*** EXTRACTED MATERIAL ***
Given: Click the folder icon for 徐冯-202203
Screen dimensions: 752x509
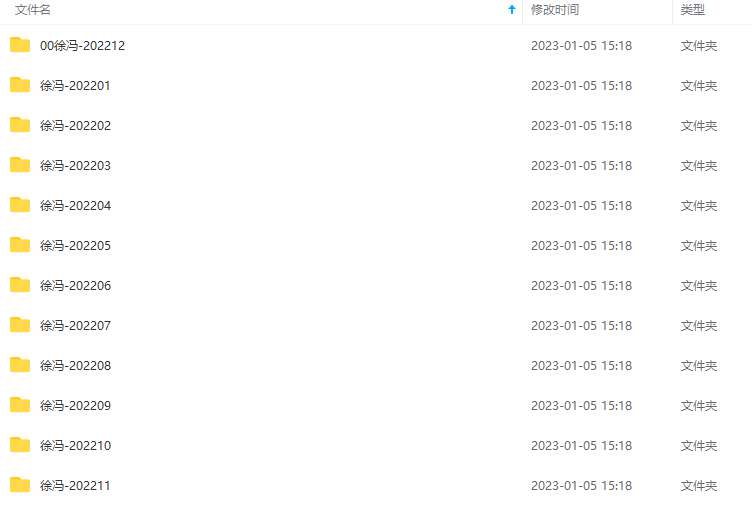Looking at the screenshot, I should tap(20, 165).
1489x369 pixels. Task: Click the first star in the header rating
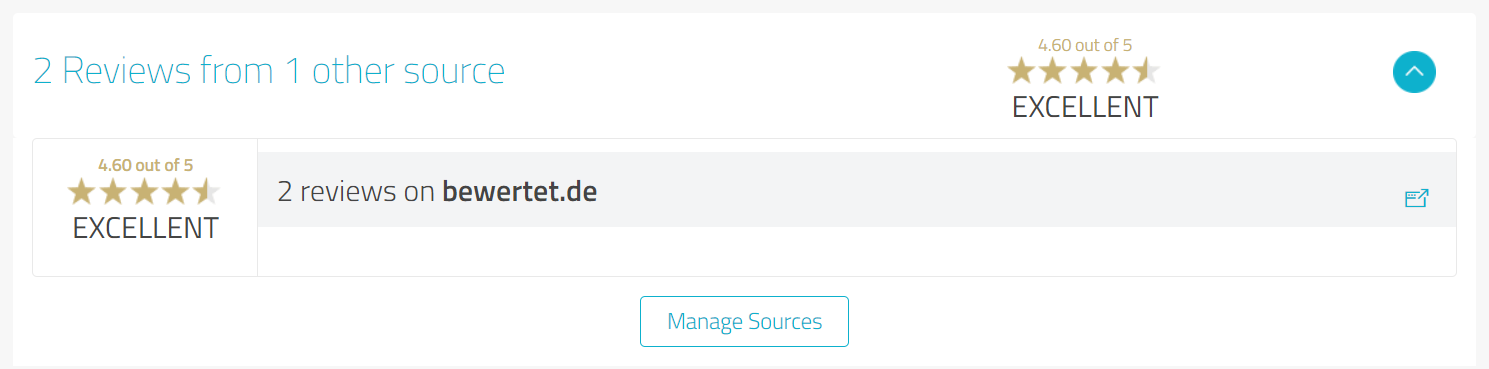click(1021, 71)
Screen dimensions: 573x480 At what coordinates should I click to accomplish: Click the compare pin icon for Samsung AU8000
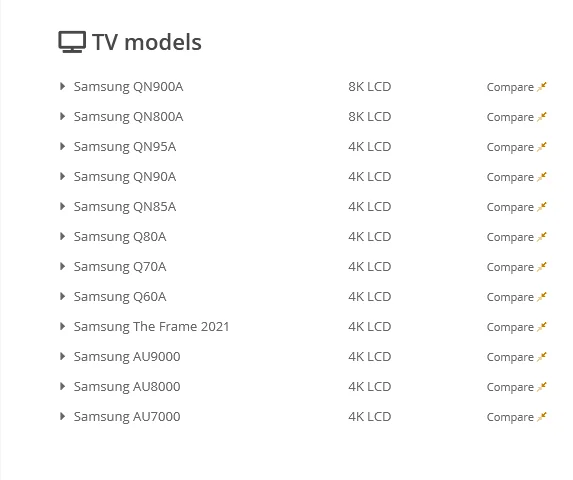point(542,386)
*** End of EXTRACTED MATERIAL ***
## [WHAT TO DO]
The records above, copied word for word without the pictures, are what should be output.

## [OUTPUT BELOW]
Given: Click the folder icon for 徐冯-202203
Screen dimensions: 752x509
Looking at the screenshot, I should tap(20, 165).
1489x369 pixels. Task: Click the first star in the header rating
click(1021, 71)
Screen dimensions: 573x480 At what coordinates should I click to accomplish: Click the compare pin icon for Samsung AU8000
point(542,386)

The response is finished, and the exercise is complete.